(Texto fornecido)
————————

Publicado: Terça-feira, 8 de abril de 2008
Um Tristão Político
Camila BertolazziPor Luís Roberto de Francisco
Tristão Mariano da Costa se iniciou na vida política quando abriu um bilhar, no Largo da Matriz, em Itu. Seu pai fora ligado ao grupo liberal de Feijó, Cândido José da Motta e Paula Sousa.
Seu bilhar era ponto de encontro de jovens intelectuais, alguns estudados na Capital ou mesmo na Europa. Nesse ano, de 1871, participou da fundação do Clube Republicano de Itu, onde conviveu com gente endinheirada e poderosa: os Almeida Prado, Paula Souza, Tibiriçá que realizariam, dois anos depois a sublimada Convenção de Itu.
Era, por todos, respeitado, pelas idéias liberais. Escrevia artigos e organizou um Congresso de músicos paulistas, com seu cunhado Elias Lobo, que demonstrou um senso de classe, de organização política próprios dos liberais, herdeiros das idéias iluministas da Revolução Francesa. Ao longo dessa década de 1870, suas idéias políticas se transformaram bastante.
As opiniões dos intelectuais costumam se transformar ao longo da vida. A experiência, as leituras, o convívio, o tempo provocam mudanças na maneira de enxergar o mundo e suas coisas. De defensor das liberdades políticas e culturais, Tristão Mariano passou a se prender aos rigores de tradições antigas da sua terra e aos cânones da religião.
Quando se candidata à vereança, em 1883, é eleito pelo partido republicano. Discute e convive, nas decisões, com figurões do quilate do Visconde de Parnaíba, Coronel Luís Antonio de Anhaia, Bento Paes de Barros, Carlos Kiehl, Adolpho Bauer, Joaquim Galvão de Almeida Sobrinho, Dr. Francisco Fernando de Barros Jr. e Paulino de Lima. Vemos aí latifundiários, industriais e comerciantes ricos, gente dos partidos Conservador, Liberal e Republicano, como ele e Paulino de Lima. Logo na primeira sessão o intelectual desponta como figura isolada. Quando se propõe a construção de um cemitério fora da cidade, mais salubre à população, é radicalmente contra, pois apela para o direito dos membros das Irmandades religiosas serem sepultados em seus tradicionais jazigos. Considera mais urgente a reforma aguda no sistema de abastecimento de água. Propõe também a remoção do matadouro público para local mais condizente com seus fins, com água abundante. Também é contrário à proibição dos dobres de sinos a finados.
Vê-se aí um intelectual cujas idéias caminham entre a necessidade de obras urgentes, medidas sociais que atingem a maioria da população urbana, e outras que tangem os interesses de certos setores da sociedade, ligados a idéias conservadoras, que marcam uma identidade cultural tradicional e presa aos conceitos da religião. É exatamente essa identidade que os liberais querem minimizar, tirando das mãos das Irmandades os cemitérios e proibindo os dobres dos sinos.

————————

(Entradas do conjunto)

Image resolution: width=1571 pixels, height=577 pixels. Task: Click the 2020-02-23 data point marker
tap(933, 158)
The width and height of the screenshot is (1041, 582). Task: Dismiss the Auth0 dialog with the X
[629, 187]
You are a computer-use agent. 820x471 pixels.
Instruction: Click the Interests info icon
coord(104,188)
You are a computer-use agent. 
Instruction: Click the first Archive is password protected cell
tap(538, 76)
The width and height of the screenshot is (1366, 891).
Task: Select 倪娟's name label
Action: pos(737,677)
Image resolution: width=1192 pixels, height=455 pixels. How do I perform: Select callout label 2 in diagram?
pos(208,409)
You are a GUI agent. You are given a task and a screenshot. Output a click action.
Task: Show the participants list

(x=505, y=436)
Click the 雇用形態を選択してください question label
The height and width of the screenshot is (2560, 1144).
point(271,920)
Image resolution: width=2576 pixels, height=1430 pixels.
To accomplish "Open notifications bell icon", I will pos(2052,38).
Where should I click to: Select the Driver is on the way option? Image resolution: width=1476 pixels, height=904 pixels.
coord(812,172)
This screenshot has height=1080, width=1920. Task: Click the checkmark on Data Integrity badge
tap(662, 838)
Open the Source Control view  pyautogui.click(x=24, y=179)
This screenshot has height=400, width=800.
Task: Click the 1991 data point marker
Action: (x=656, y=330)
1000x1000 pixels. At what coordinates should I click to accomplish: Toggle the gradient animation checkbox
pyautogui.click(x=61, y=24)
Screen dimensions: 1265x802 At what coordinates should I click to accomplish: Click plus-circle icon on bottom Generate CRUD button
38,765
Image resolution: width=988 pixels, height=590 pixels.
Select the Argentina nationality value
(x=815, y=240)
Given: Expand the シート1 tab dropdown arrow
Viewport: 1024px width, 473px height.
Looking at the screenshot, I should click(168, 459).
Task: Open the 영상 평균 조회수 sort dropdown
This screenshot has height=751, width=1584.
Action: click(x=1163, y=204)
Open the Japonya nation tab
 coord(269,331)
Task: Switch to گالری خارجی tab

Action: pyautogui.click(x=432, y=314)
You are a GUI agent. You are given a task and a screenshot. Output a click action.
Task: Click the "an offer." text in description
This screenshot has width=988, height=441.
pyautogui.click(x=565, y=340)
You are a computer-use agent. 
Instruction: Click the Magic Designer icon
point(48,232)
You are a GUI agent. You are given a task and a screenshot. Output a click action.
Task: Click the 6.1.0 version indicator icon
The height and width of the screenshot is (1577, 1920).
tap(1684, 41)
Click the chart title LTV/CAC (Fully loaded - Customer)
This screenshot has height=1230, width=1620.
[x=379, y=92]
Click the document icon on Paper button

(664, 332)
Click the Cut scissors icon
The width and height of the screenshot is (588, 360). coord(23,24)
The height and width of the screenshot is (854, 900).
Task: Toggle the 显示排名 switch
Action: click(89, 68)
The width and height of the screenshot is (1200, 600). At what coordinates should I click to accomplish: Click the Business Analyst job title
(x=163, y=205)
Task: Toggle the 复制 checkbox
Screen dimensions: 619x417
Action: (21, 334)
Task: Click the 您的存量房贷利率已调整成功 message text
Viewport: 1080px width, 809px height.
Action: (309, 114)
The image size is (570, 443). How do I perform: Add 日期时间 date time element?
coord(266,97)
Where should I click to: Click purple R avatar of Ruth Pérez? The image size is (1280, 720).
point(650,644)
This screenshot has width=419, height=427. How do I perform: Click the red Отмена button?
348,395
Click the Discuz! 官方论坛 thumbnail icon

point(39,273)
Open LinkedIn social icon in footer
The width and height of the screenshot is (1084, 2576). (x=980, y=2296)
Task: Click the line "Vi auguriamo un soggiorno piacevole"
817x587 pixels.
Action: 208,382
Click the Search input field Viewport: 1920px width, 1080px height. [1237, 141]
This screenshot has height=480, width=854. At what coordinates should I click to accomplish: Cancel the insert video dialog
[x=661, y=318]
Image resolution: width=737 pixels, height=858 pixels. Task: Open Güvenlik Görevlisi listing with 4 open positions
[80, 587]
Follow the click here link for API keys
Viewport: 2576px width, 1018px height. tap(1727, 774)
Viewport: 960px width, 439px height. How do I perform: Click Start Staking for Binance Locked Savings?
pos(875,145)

————————

(Questão breve A)
De acordo com o texto sobre Tristão Mariano da Costa, de que clube ele participou da fundação em 1871?
(Questão breve B)
Retome o texto sobre Tristão Mariano da Costa a partir do ponto em que ele termina.
As linhas de dados não são necessárias aqui.

(Resposta A)
Do Clube Republicano de Itu.

(Resposta B)
Para Tristão Mariano melhor seria manter o status quo e tratar de obras fundamentais, como o abastecimento de água. Este não é um problema simplesmente de nosso tempo, mas que castigou a população local durante muitas décadas do século XIX. Em 1886, após estudos do Engenheiro Paula Sousa, optou-se pela construção do reservatório – Caixa d’água – no terreno do Carmelitas, atualmente Praça Conde de Parnaíba. Por proposta de Tristão Mariano, a inauguração se deu a 19 de setembro daquele ano. Ficavam resolvidos, naquela gestão liberal, diversas questões antigas e urgentes da cidade.
Tristão Mariano volta à vereança em 1892. Novamente convive com o ideário dos liberais republicanos, do qual ele, de certa forma, também faz parte. Esse pensamento, fruto da leitura de clássicos da Revolução Francesa ou dos norte-americanos, não se encaixa completamente na visão de mundo do intelectual católico, que se transformou dentro dos muros do Colégio São Luiz.
Tristão parece ter plena convicção da necessidade de influenciar, junto ao poder público, para que as tradições que preza permaneçam vivas. É republicano, mas desafeto de alguns setores do próprio partido, pelo qual fora eleito. Na verdade parece haver uma disparidade não simplesmente política, mas ideológica, certo anti-liberalismo que toma conta do intelectual católico e desagrada o restante do grupo.
Nesta nova gestão propõe a educação como foco, mas sua atuação é pequena. A fim de defender os interesses da elite conservadora local, coloca-se a favor dos dobres dos sinos a finados, na discussão que vem à baila, e chega às raias da condenação judicial tanto do pároco como do reitor do Colégio São Luiz. Tristão não suporta tamanha humilhação para o clero e renuncia ao cargo. É o fim de uma série de desencontros políticos.
De seu papel político, ficaram obras significativas e o exemplo notável de homem público. Ficou mais: a retidão de caráter. Preferiu renunciar ao cargo a conviver em clima de insatisfação, perseguição política e descaso. No fim a história se incumbiu de lhe fazer justiça: os dobres voltaram!